Let me sketch out how this should work. In my forecast, GDP growth exceeds the growth rate of potential GDP by 1 percentage point this year and 2 percentage points next year. According to Okun’s law, the unemployment rate should fall by about one-half percentage point by the end of this year and a full percentage point during 2011. These figures are in line with my unemployment forecast.

However, Okun’s law let us down big-time in 2009. Given that GDP was stagnant last year, the unemployment rate should have gone up by about 1¼ percentage points, according to Okun’s law. In fact, it shot up 3 percentage points. Understanding what happened last year has important implications for what unemployment does in the future.

Few reasons for the puzzle are:

The first explanation for the failure of Okun’s law is that special factors not directly related to output growth may be pushing up the unemployment rate. One possibility is that the severe recession is fundamentally altering the labor market, shifting jobs away from such sectors as manufacturing, real estate, and finance to other sectors. This reallocation takes time. Until it is complete, we will see higher levels of unemployment.

A second possibility is that extended unemployment benefits are artificially boosting reported unemployment rates because workers who collect unemployment checks may be saying they are looking for work even if they have given up. In the past, such people might not have said they were searching for jobs and would no longer have been considered part of the labor force and counted in the official unemployment statistics.

Though there are loopholes in both ideas:

Still, there is little evidence that structural shifts in the labor market or extended unemployment benefits have had large effects on the unemployment rate. Take the unemployment benefits explanation. If true, we would expect to see a large increase in the labor force participation rate, that is, the percentage of people who are working or saying they are looking for work. In fact, currently, the labor force participation rate does not appear to be unusually high.

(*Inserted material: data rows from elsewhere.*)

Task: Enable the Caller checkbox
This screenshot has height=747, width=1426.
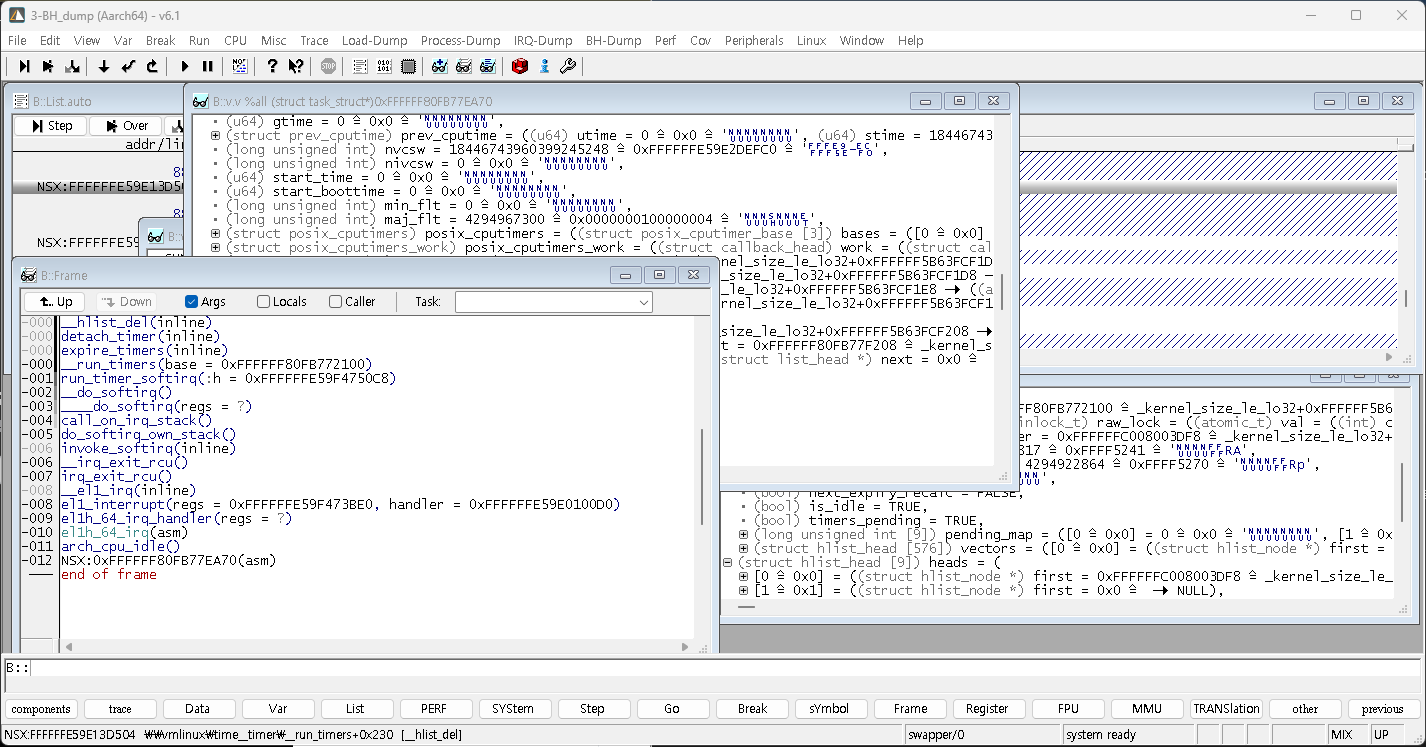Action: pos(336,302)
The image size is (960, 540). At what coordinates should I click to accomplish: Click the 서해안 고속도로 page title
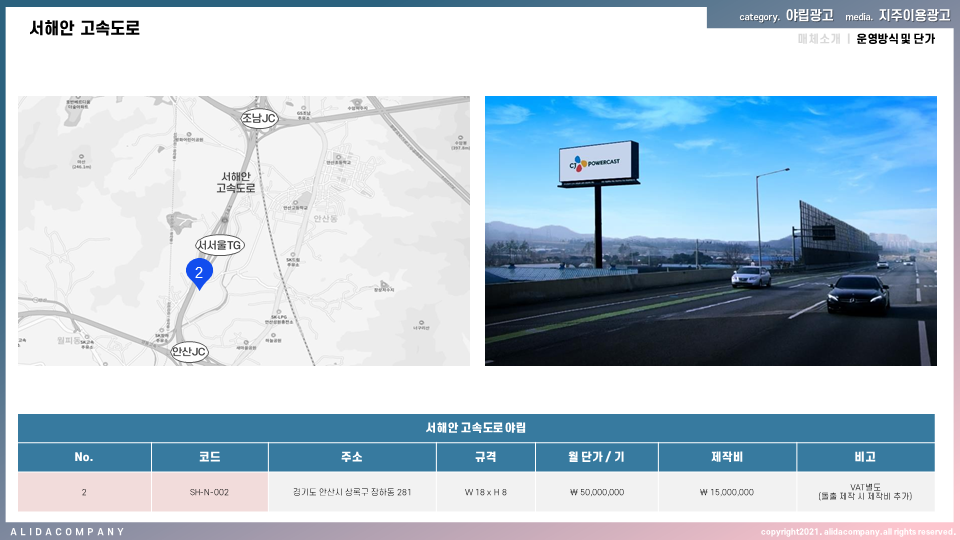[x=85, y=29]
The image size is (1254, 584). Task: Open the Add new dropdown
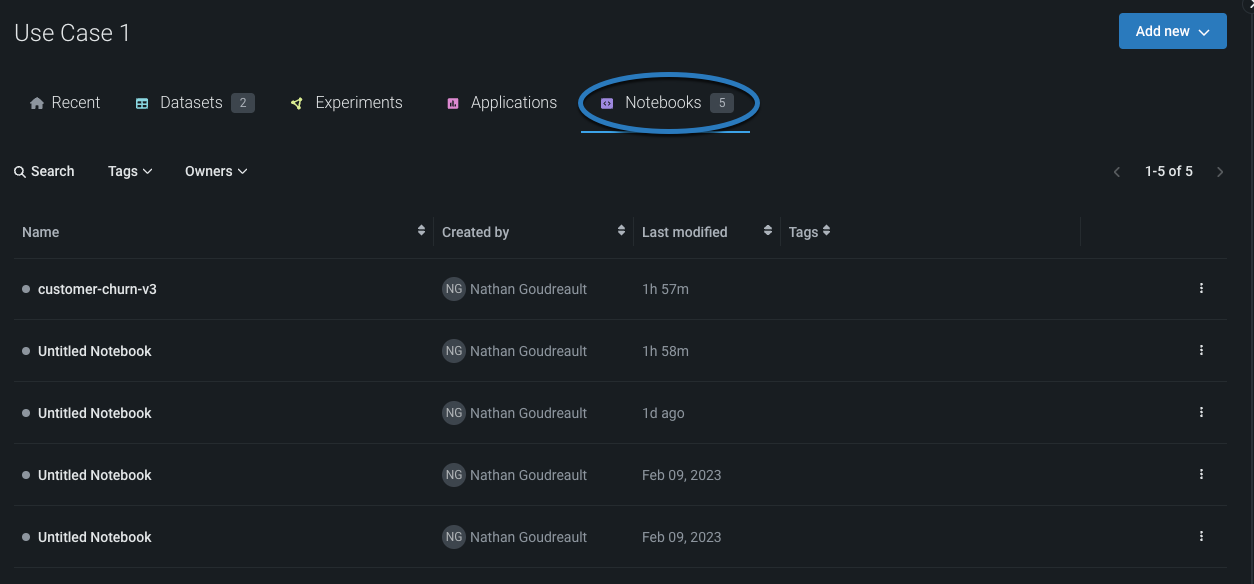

A second possible explanation is that last year’s enormous decline in employment was somehow an aberration. GDP was basically unchanged over the four quarters of 2009. But payroll employment fell by 4 percent over the same period. In other words, the economy produced roughly the same quantity of goods and services with 4 percent fewer workers, which translates into a 4 percent increase in output per worker. That’s a huge rate of productivity growth, well above estimates of the long-term trend in productivity gains that stem from such factors as improved technology. So, if we ask where Okun’s law went astray, we can see the fingerprints of this unusual pattern of employment and productivity last year. But that’s not the end of the mystery. What would cause employment to dive and productivity to soar during such a severe recession? And is it a temporary or permanent phenomenon?

The productivity angle could be argued both ways. It could be temporary as economies improve, more people will be hired and productivity will decline. It could be permanent as business still see risks and don’t recruit much. Yellen like most central bankers believes in the second outcome.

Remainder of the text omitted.